[Entries for finding words and elements]
_ _ _

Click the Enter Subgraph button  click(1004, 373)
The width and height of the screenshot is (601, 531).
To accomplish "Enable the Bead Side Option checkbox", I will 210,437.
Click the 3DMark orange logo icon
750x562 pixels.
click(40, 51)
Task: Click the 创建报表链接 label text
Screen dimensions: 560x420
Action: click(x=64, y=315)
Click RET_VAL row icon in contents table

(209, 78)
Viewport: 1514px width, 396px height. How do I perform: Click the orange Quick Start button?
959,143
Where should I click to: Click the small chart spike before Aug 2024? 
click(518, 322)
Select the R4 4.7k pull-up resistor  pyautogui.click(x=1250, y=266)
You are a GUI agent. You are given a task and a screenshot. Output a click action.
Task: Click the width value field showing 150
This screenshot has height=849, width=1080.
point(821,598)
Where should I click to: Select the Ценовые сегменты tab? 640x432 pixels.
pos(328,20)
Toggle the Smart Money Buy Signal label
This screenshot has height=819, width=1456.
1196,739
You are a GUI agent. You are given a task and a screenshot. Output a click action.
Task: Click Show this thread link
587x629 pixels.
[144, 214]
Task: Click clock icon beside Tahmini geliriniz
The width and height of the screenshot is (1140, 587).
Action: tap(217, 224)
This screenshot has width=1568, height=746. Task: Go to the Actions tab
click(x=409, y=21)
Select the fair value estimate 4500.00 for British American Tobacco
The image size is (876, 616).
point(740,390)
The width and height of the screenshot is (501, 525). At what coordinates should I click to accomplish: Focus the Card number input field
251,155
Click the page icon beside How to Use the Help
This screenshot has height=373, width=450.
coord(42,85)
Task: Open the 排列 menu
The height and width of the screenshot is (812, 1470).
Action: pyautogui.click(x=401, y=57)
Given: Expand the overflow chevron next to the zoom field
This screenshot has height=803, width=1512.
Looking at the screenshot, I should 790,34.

_ _ _

* _Exercise brief_: Turn every line of the entries above into a numbered list, leaving out any blank lines.

* _Result below_:
1. Click the Enter Subgraph button  click(1004, 373)
2. The width and height of the screenshot is (601, 531).
3. To accomplish "Enable the Bead Side Option checkbox", I will 210,437.
4. Click the 3DMark orange logo icon
5. 750x562 pixels.
6. click(40, 51)
7. Task: Click the 创建报表链接 label text
8. Screen dimensions: 560x420
9. Action: click(x=64, y=315)
10. Click RET_VAL row icon in contents table
11. (209, 78)
12. Viewport: 1514px width, 396px height. How do I perform: Click the orange Quick Start button?
13. 959,143
14. Where should I click to: Click the small chart spike before Aug 2024? 
15. click(518, 322)
16. Select the R4 4.7k pull-up resistor  pyautogui.click(x=1250, y=266)
17. You are a GUI agent. You are given a task and a screenshot. Output a click action.
18. Task: Click the width value field showing 150
19. This screenshot has height=849, width=1080.
20. point(821,598)
21. Where should I click to: Select the Ценовые сегменты tab? 640x432 pixels.
22. pos(328,20)
23. Toggle the Smart Money Buy Signal label
24. This screenshot has height=819, width=1456.
25. 1196,739
26. You are a GUI agent. You are given a task and a screenshot. Output a click action.
27. Task: Click Show this thread link
28. 587x629 pixels.
29. [144, 214]
30. Task: Click clock icon beside Tahmini geliriniz
31. The width and height of the screenshot is (1140, 587).
32. Action: tap(217, 224)
33. This screenshot has width=1568, height=746. Task: Go to the Actions tab
34. click(x=409, y=21)
35. Select the fair value estimate 4500.00 for British American Tobacco
36. The image size is (876, 616).
37. point(740,390)
38. The width and height of the screenshot is (501, 525). At what coordinates should I click to accomplish: Focus the Card number input field
39. 251,155
40. Click the page icon beside How to Use the Help
41. This screenshot has height=373, width=450.
42. coord(42,85)
43. Task: Open the 排列 menu
44. The height and width of the screenshot is (812, 1470).
45. Action: pyautogui.click(x=401, y=57)
46. Given: Expand the overflow chevron next to the zoom field
47. This screenshot has height=803, width=1512.
48. Looking at the screenshot, I should 790,34.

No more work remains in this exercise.